Chainer Training

This guide will walk you through using Chainer for training

What is Chainer?

Chainer is a powerful, flexible and intuitive deep learning framework.

Chainer supports CUDA computation. It only requires a few lines of code to leverage a GPU. It also runs on multiple GPUs with little effort.
Chainer supports various network architectures including feed-forward nets, convnets, recurrent nets and recursive nets. It also supports per-batch architectures.
Forward computation can include any control flow statements of Python without lacking the ability of backpropagation. It makes code intuitive and easy to debug.

ChainerMN is an additional package for Chainer, a flexible deep learning framework. ChainerMN enables multi-node distributed deep learning with the following features:

Scalable — it makes full use of the latest technologies such as NVIDIA NCCL and CUDA-Aware MPI,
Flexible — even dynamic neural networks can be trained in parallel thanks to Chainer’s flexibility, and
Easy — minimal changes to existing user code are required.

This blog post provides a benchmark results using up to 128 GPUs.

Installing Chainer Operator

If you haven’t already done so please follow the Getting Started Guide to deploy Kubeflow.

An alpha version of Chainer support was introduced with Kubeflow 0.3.0. You must be using a version of Kubeflow newer than 0.3.0.

Verify that Chainer support is included in your Kubeflow deployment

Check that the Chainer Job custom resource is installed

kubectl get crd

The output should include chainerjobs.kubeflow.org

NAME                                       AGE
...
chainerjobs.kubeflow.org                   4d
...

If it is not included you can add it as follows

cd ${KSONNET_APP}
ks pkg install kubeflow/chainer-job
ks generate chainer-operator chainer-operator
ks apply ${ENVIRONMENT} -c chainer-operator

Creating a Chainer Job

You can create an Chainer Job by defining an ChainerJob config file. First, please create a file example-job-mn.yaml like below:

apiVersion: kubeflow.org/v1alpha1
kind: ChainerJob
metadata:
  name: example-job-mn
spec:
  backend: mpi
  master:
    mpiConfig:
      slots: 1 
    activeDeadlineSeconds: 6000
    backoffLimit: 60
    template:
      spec:
        containers:
        - name: chainer
          image: everpeace/chainermn:1.3.0
          command:
          - sh
          - -c
          - |
            mpiexec -n 3 -N 1 --allow-run-as-root --display-map  --mca mpi_cuda_support 0 \
            python3 /train_mnist.py -e 2 -b 1000 -u 100            
  workerSets:
    ws0:
      replicas: 2
      mpiConfig:
        slots: 1
      template:
        spec:
          containers:
          - name: chainer
            image: everpeace/chainermn:1.3.0
            command:
            - sh
            - -c
            - |
                            while true; do sleep 1 & wait; done

See examples/chainerjob-reference.yaml for definitions of each attributes. You may change the config file based on your requirements. By default, the example job is distributed learning with 3 nodes (1 master, 2 workers).

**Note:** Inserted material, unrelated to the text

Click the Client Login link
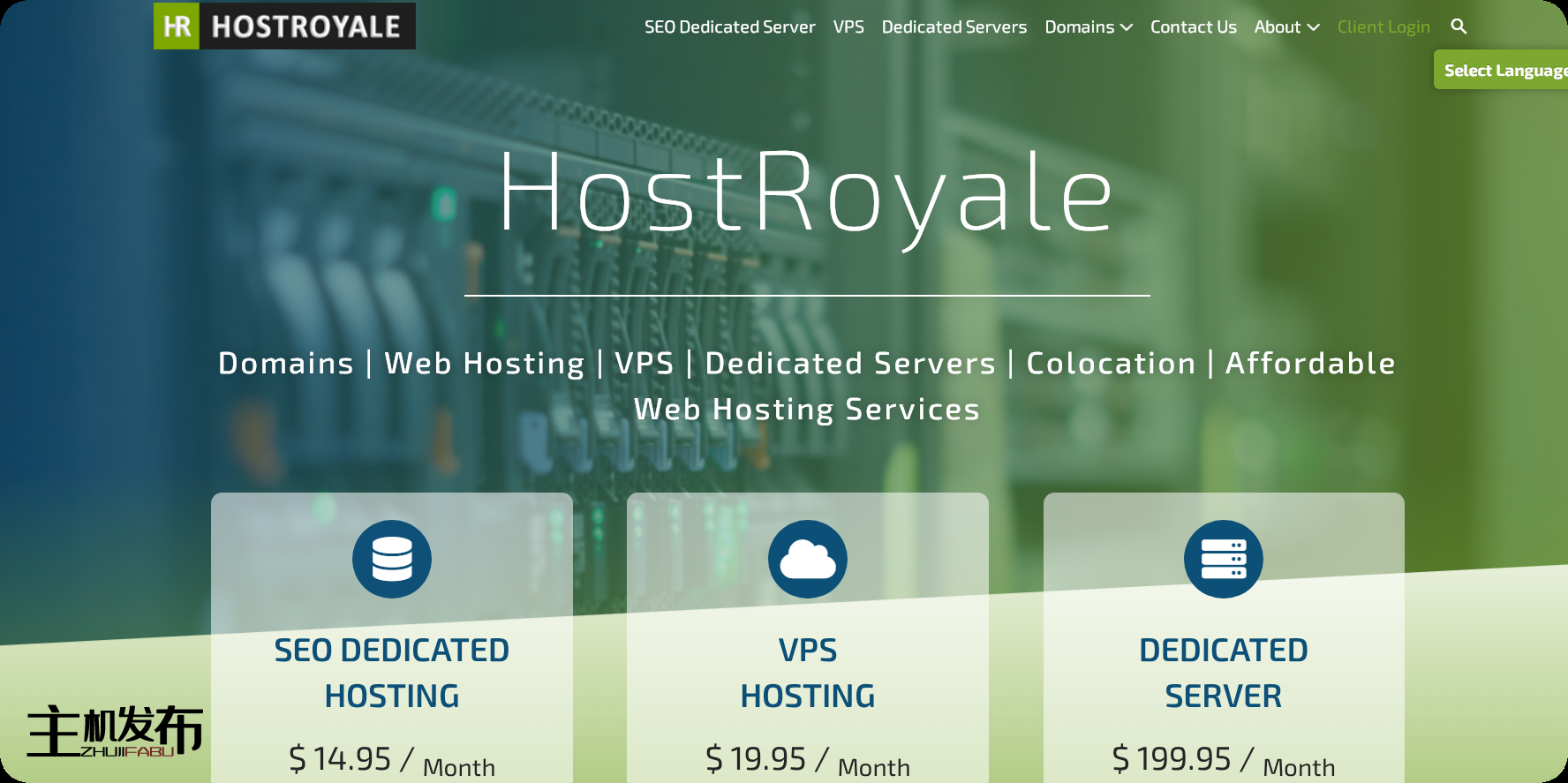1568x783 pixels. [x=1383, y=27]
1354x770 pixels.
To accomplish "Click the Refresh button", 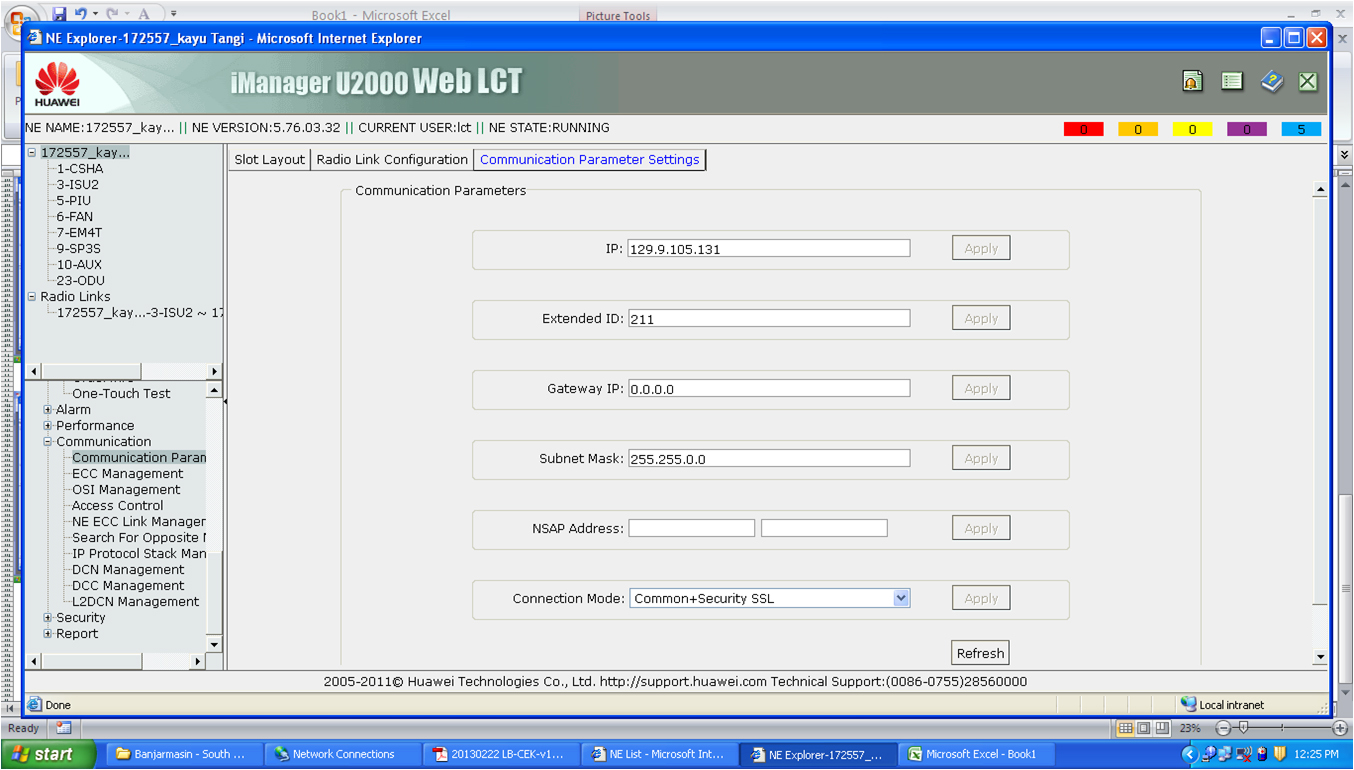I will point(979,652).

Deploy the ChainerJob resource to start training:

kubectl create -f example-job-mn.yaml

You should now be able to see the created pods which consist of the chainer job.

kubectl get pods -l chainerjob.kubeflow.org/name=example-job-mn

The training should run only for 2 epochs and takes within a few minutes even on cpu only cluster. Logs can be inspected to see its training progress.

PODNAME=$(kubectl get pods -l chainerjob.kubeflow.org/name=example-job-mn,chainerjob.kubeflow.org/role=master -o name)
kubectl logs -f ${PODNAME}

Monitoring an Chainer Job

kubectl get -o yaml chainerjobs example-job-mn

See the status section to monitor the job status. Here is sample output when the job is successfully completed.

apiVersion: kubeflow.org/v1alpha1
kind: ChainerJob
metadata:
  name: example-job-mn
...
status:
  completionTime: 2018-09-01T16:42:35Z
  conditions:
  - lastProbeTime: 2018-09-01T16:42:35Z
    lastTransitionTime: 2018-09-01T16:42:35Z
    status: "True"
    type: Complete
  startTime: 2018-09-01T16:34:04Z
  succeeded: 1